RAW brownie jedzone łyżkami / ciasto z daktylami o słonym posmaku limonki
Apetyt na brownie to ja mam zawsze. Jedyne co pozostało, to się z tym pogodzić i...jeść :)Pomysł na najszybsze, zdrowe brownie zaświtał mi w głowie przy okazji zaczytania się na temat ciast typu mug - ale na ciepło. Tylko, że upał za oknem zachęca do czegoś chłodzącego i orzeźwiającego. I tak oto powstało moje ukochane bezglutenowe RAW brownie, pełne fuzji smaków i możliwości podania. Ciasto można zamrozić i podawać jako lody w formie bloku czekoladowego, można tylko delikatnie schłodzić lub utrzymać w temperaturze otoczenia i zjadać je łyżką, widelcem, rękoma :) Pomimo nazwy RAW, nie widzę przeciwwskazań do podgrzania go w piekarniku w celu nadania mu konsystencji bajecznie bogatego founde. Zasady są po to by je czasami łamać ;)

====

• SZCZEGÓŁY ZADANIA:
Co według fragmentu o RAW brownie zachęca do przygotowania czegoś chłodzącego i orzeźwiającego? Pozycje stanowią materiał niezależny od fragmentu o RAW brownie.

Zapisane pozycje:
====

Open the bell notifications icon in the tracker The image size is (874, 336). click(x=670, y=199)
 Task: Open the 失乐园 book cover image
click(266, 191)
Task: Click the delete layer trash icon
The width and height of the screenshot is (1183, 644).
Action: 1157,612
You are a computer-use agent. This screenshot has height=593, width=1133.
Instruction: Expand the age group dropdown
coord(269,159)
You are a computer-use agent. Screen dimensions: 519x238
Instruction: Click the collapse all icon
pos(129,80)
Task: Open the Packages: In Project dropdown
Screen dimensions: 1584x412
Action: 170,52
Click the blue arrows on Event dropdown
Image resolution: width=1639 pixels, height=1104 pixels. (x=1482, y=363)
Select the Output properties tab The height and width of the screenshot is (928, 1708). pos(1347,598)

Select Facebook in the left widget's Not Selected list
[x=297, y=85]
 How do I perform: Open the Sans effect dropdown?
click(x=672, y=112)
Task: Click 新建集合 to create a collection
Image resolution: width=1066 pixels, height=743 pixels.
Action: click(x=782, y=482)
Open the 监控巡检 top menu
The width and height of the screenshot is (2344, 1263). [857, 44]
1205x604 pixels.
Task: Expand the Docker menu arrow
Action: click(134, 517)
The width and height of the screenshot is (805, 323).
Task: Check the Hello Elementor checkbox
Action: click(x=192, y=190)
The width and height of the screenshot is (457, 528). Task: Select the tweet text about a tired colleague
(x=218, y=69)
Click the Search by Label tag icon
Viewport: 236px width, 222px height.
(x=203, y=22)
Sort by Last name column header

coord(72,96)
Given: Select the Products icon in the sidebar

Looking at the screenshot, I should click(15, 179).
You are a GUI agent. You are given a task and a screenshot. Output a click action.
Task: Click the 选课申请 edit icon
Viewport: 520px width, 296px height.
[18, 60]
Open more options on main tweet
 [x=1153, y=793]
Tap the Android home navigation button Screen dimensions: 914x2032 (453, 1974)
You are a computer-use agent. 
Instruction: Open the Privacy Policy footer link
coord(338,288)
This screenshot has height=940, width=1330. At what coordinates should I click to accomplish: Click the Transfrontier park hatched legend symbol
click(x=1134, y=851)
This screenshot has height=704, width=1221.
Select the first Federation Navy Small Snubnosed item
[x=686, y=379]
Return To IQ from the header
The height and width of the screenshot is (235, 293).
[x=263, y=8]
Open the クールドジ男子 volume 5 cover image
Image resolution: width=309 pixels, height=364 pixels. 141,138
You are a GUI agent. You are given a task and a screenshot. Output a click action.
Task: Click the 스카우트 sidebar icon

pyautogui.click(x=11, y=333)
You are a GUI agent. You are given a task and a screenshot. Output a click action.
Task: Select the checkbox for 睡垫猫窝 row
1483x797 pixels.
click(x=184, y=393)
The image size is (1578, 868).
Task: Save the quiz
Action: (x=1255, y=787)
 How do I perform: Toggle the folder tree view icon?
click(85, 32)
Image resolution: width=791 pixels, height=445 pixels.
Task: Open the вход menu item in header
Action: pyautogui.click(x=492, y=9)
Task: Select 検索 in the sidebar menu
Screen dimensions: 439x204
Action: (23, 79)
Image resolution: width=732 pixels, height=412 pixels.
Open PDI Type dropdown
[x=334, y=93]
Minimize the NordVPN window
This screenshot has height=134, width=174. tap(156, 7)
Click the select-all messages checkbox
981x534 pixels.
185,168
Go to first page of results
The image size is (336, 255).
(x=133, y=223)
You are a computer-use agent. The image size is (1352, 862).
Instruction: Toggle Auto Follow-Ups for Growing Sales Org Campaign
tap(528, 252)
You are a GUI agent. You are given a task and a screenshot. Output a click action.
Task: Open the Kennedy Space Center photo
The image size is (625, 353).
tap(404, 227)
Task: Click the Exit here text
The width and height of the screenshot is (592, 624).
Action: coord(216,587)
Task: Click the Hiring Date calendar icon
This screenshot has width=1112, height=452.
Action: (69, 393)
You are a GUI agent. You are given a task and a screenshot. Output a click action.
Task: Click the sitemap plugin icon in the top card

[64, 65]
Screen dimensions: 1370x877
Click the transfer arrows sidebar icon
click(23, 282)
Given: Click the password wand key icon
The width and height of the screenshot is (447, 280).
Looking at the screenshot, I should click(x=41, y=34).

====

• ODPOWIEDŹ:
Upał za oknem.